日本経済新聞および産経新聞が伝えた地元メディアの情報によると、特にジョグジャカルタの南部はレンガ造りの家が多く耐震性が低かったため、今回の地震で多くの家が倒壊した。また、滑走路が被害を受けて閉鎖されていた空港は、28日午後にも支援物資の輸送を優先させた使用が可能となる見通し。

また毎日新聞によると、ジョグジャカルタ市内にある2つの世界遺産のうち、プランバナン寺院群が地震で被害を受けたとの情報があるという。この遺跡はもう1つのボロブドゥル寺院遺跡群とともに以前にも災害で被害を受けた記録があり、被害の有無や詳細が心配されている。

米国地質調査所 (USGS) は、27日に発表した地震の詳細情報を訂正し、地震発生時刻を現地時間27日午前5時54分2秒(UTC+7、日本時間午前7時54分2秒)、マグニチュードを6.3、震源の深さを35kmとした。
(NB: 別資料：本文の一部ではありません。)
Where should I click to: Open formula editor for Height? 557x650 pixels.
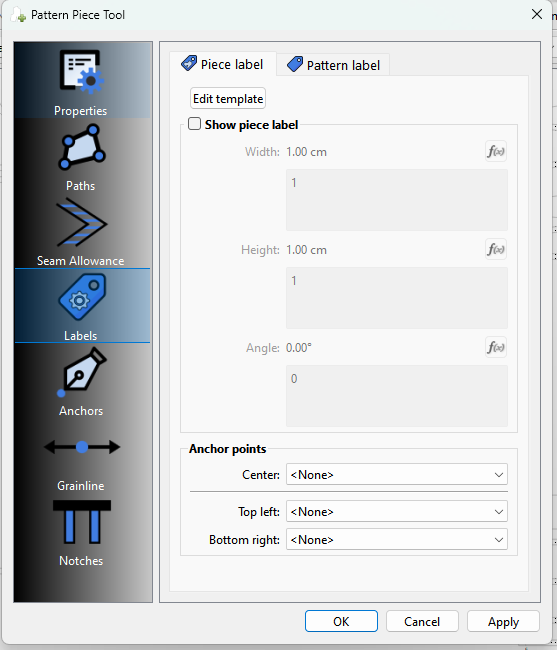[496, 249]
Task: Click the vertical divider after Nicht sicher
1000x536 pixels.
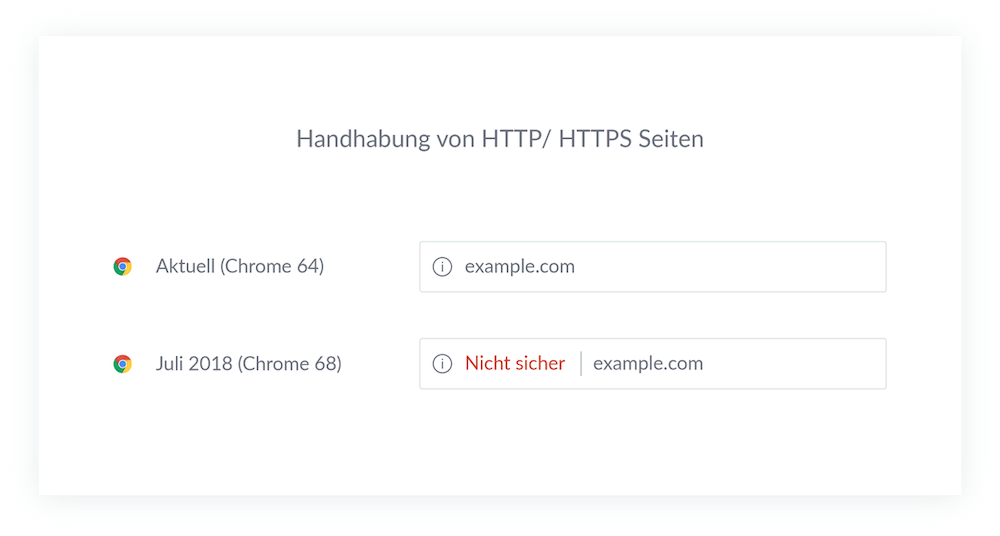Action: [581, 364]
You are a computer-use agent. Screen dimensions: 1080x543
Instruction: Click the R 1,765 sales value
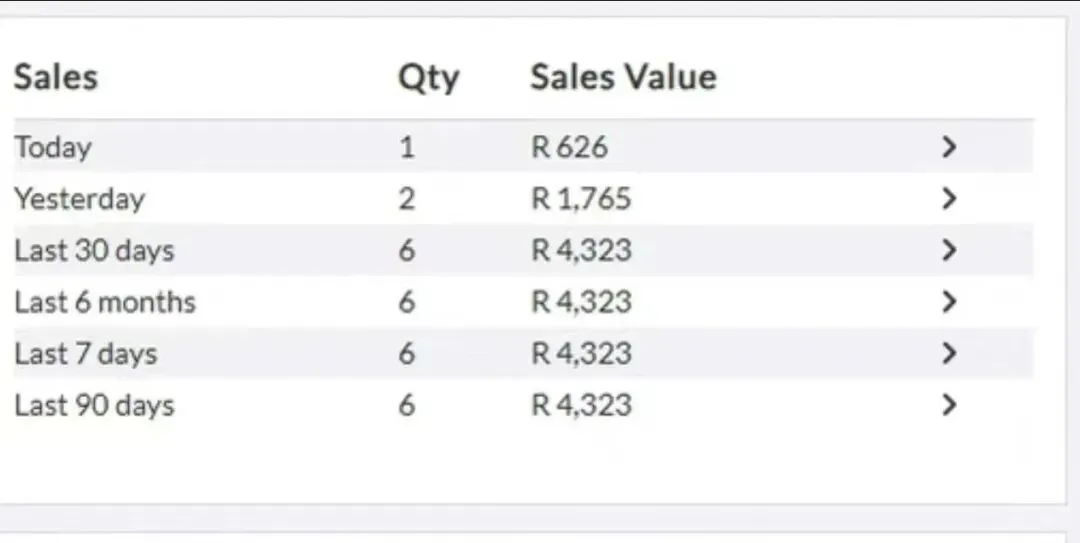point(581,199)
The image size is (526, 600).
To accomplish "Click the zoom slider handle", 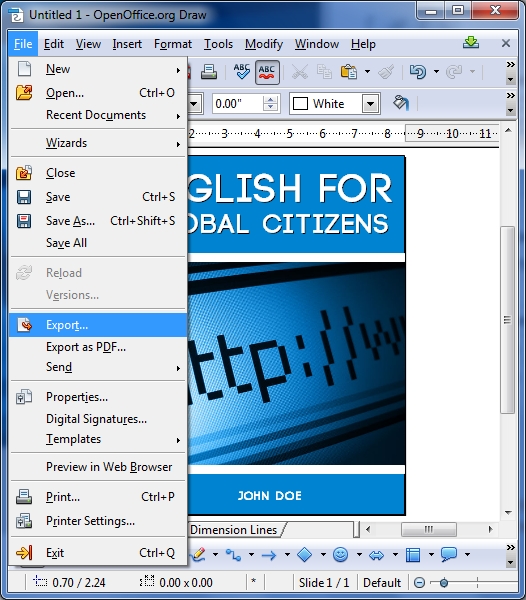I will (444, 583).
読売新聞によれば、今回の地震はインド・オーストラリアプレートとほかのプレートとの境界付近で起きたことで、2004年のスマトラ島沖地震や2005年のパキスタン地震と共通である。長野市気象庁精密地震観測室の石川有三室長は、境界付近が1928年-52年以来の「活動期」に入っていると述べた。神戸新聞によると、溝上恵東京大学名誉教授は、この地震は震源が浅いため、プレート境界が滑ったことによる地震ではなく、上側のプレートの内部の断層が動いたことによる地震である可能性が高いと述べた。朝日新聞によれば、都司嘉宣東京大学助教授は、プレートが沈み込むときに地殻を圧縮されたために起きた地殻内の地震とみられると述べた。日本経済新聞によれば、東京大学地震研究所の山岡耕春教授は、震源がプレート境界から離れた、典型的な直下型地震であると述べた。

阿部勝征東京大学教授は、今回の地震は浅い震源の横ずれ地震であると述べた。1995年の阪神・淡路大震災と同じである。

また、日本国外務省海外安全相談センターは27日付けでインドネシアに関するスポット情報を発出し、ジョグジャカルタおよびその周辺への渡航の中止を呼びかけている。